U.S. officials opened the first overseas Food and Drug Administration office in Beijing on Wednesday as they gear up for a long battle to ensure the quality of food, drug and feed imports from China.
The eight FDA workers in Beijing, Shanghai and Guangzhou will set up a process for pre-certifying and inspecting imports from China, which has hundreds of thousands of food processors and drug manufacturers.
A series of food safety scandals in China, where thousands of babies fell ill after melamine was introduced into milk formula to cheat protein tests, has triggered alarm in the United States, which imports about 15 percent of the food it consumes.
By Lucy Hornby, Reuters
Problems with melamine-tainted dairy products from China were so pervasive that the United States issued an import alert, which force importers to certify that the food was problem-free before entering U.S. markets. A similar alert has been in effect on Chinese seafood since last year.

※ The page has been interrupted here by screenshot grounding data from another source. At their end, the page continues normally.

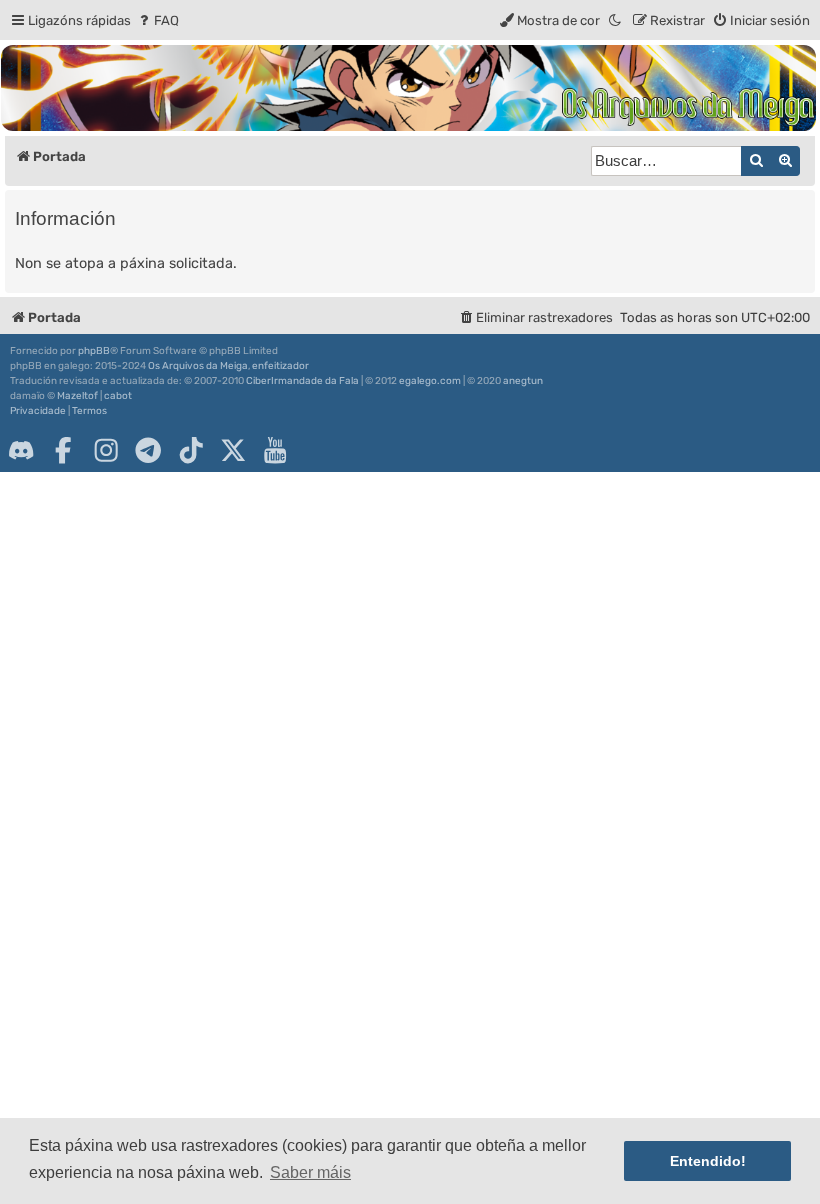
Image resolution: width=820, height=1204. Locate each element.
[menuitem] (157, 20)
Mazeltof (77, 396)
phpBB (94, 351)
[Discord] (21, 450)
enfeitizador (280, 366)
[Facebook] (63, 450)
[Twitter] (233, 450)
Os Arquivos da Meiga (198, 366)
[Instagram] (106, 450)
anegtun (523, 381)
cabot (118, 396)
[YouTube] (275, 450)
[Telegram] (148, 450)
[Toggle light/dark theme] (616, 20)
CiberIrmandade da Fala (302, 381)
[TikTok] (191, 450)
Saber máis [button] (310, 1172)
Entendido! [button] (708, 1161)
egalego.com (430, 381)
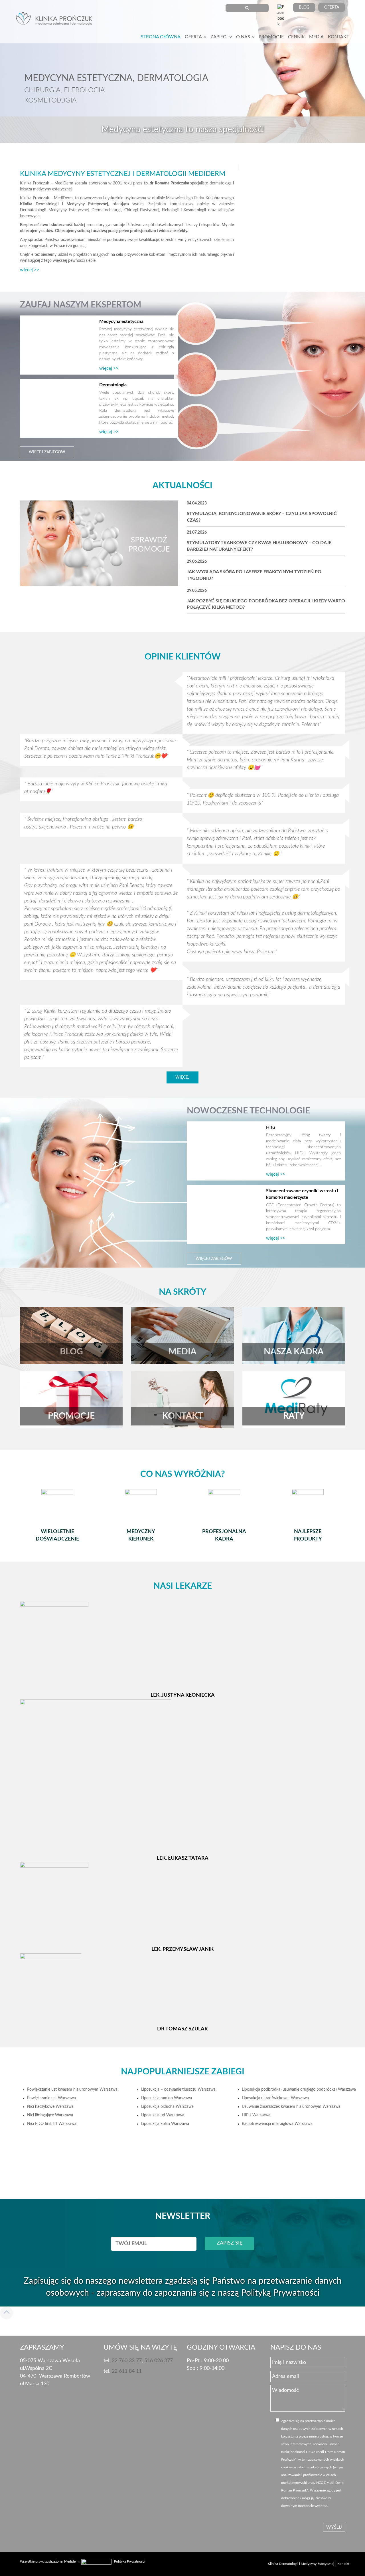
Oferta (331, 7)
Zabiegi (219, 37)
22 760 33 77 (127, 2360)
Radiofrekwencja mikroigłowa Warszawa (277, 2124)
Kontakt (338, 37)
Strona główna (161, 37)
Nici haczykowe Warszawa (50, 2107)
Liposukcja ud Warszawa (162, 2115)
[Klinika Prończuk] (56, 20)
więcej (182, 1077)
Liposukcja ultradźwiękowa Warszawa (275, 2098)
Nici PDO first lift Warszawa (51, 2124)
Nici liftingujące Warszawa (50, 2115)
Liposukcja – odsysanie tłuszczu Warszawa (178, 2090)
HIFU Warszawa (256, 2115)
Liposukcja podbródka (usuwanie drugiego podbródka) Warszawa (299, 2090)
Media (316, 37)
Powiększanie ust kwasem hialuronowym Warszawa (72, 2090)
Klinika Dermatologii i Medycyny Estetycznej (301, 2563)
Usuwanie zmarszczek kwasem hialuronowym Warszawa (291, 2107)
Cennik (296, 37)
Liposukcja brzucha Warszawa (167, 2107)
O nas (243, 37)
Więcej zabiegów (47, 452)
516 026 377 (158, 2360)
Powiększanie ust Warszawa (51, 2098)
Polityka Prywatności (129, 2561)
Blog (304, 7)
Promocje (271, 37)
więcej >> (29, 270)
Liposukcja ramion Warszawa (166, 2098)
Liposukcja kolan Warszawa (165, 2124)
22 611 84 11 (127, 2371)
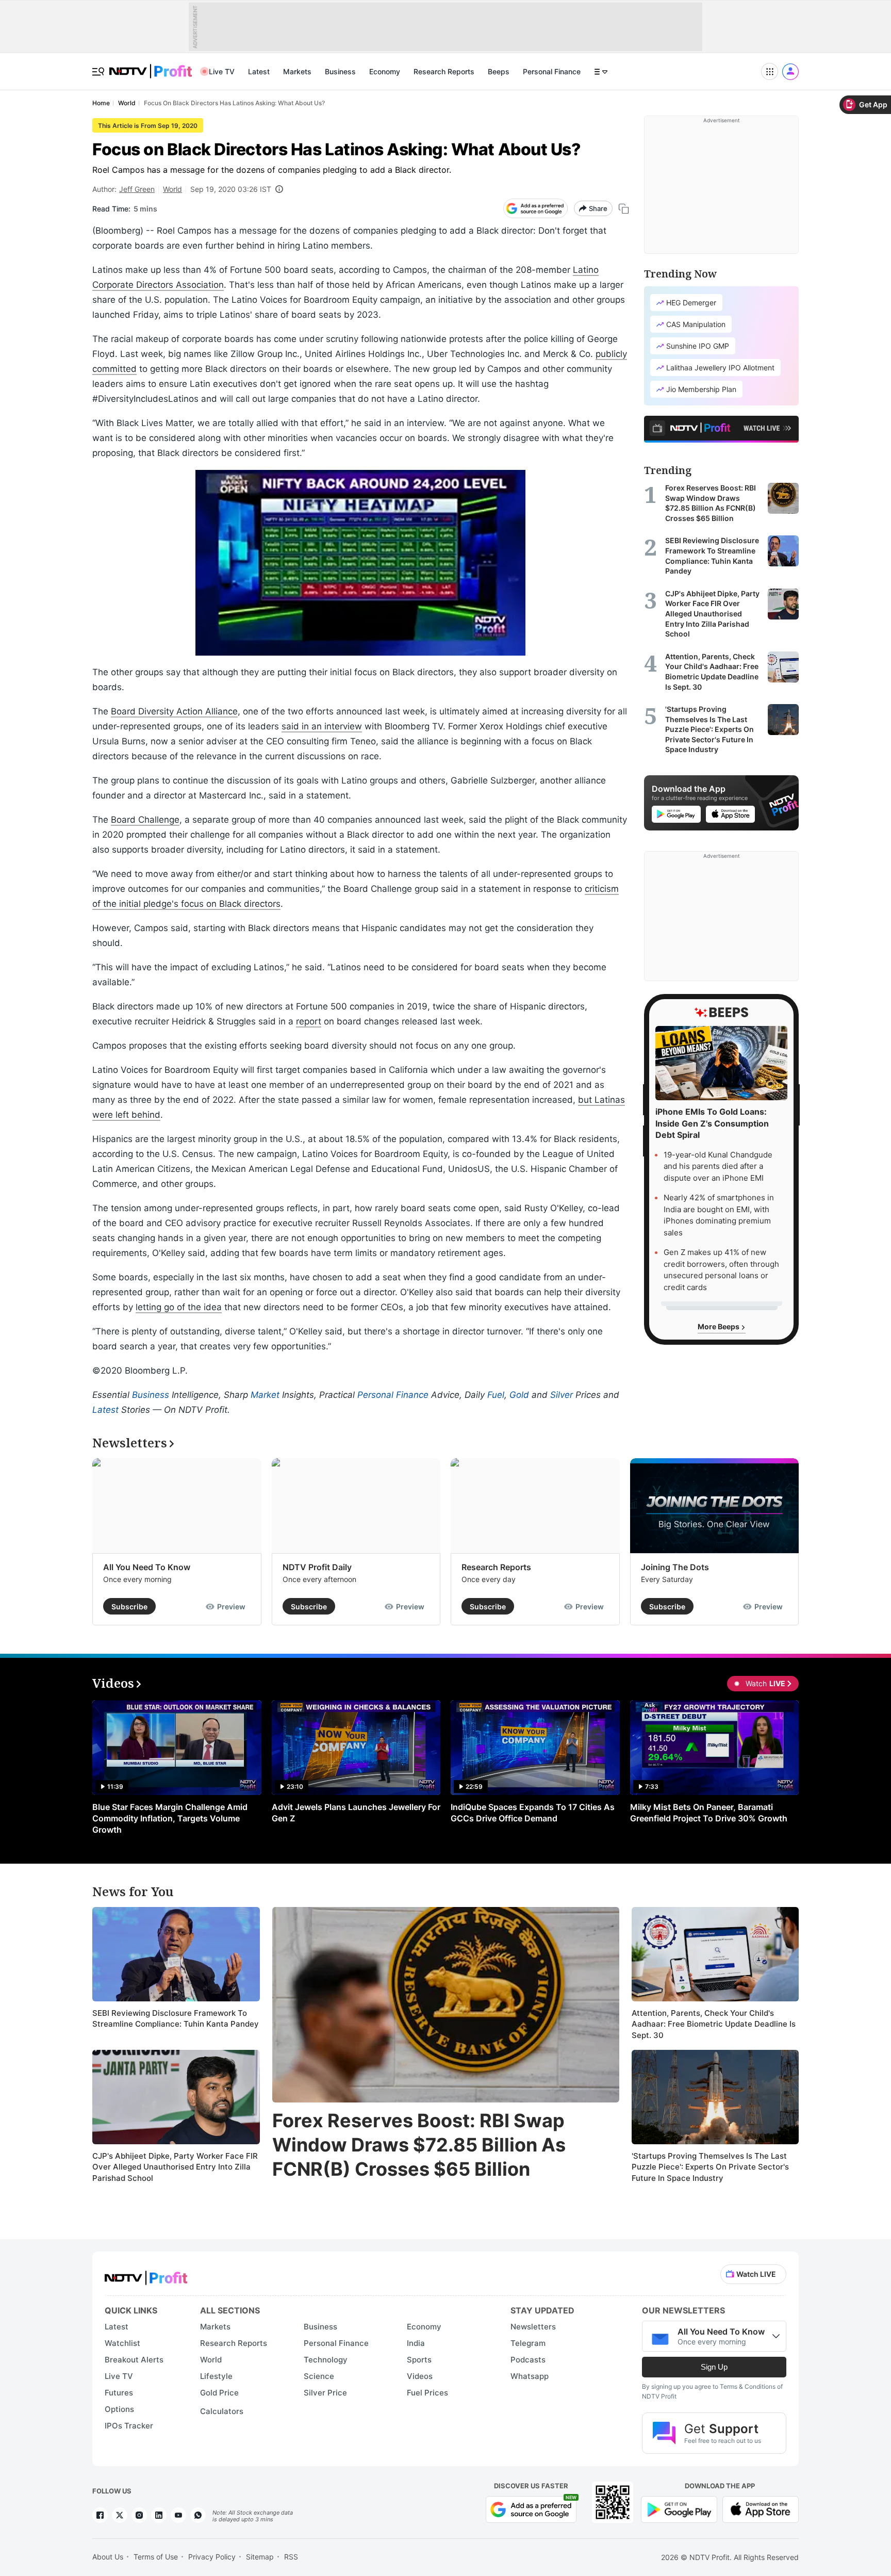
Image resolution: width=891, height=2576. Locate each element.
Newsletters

U.S. inspectors have complained in the past of limited access and information when investigating safety disputes with Chinese suppliers and manufacturers, but U.S. Secretary of Health Mike Leavitt said cooperation was improving.
Access was “clearly spelled out” in agreements between U.S. and Chinese authorities, Leavitt told reporters.
“Heparin, for example, was not one of the drugs under the agreement but those protocols were used and there were U.S. inspectors and Chinese inspectors together visiting the points of production,” he said. “Progress is being made.”
Chinese-made heparin, a blood thinner, was blamed for fatalities and adverse reactions in U.S. and German patients, prompting a recall by Baxter International Inc. early this year.
The FDA offices would try to identify and train laboratories that can certify shipments for faster clearance into the United States, with the goal of ultimately accepting inspections by Chinese quarantine and inspection agency AQSIQ.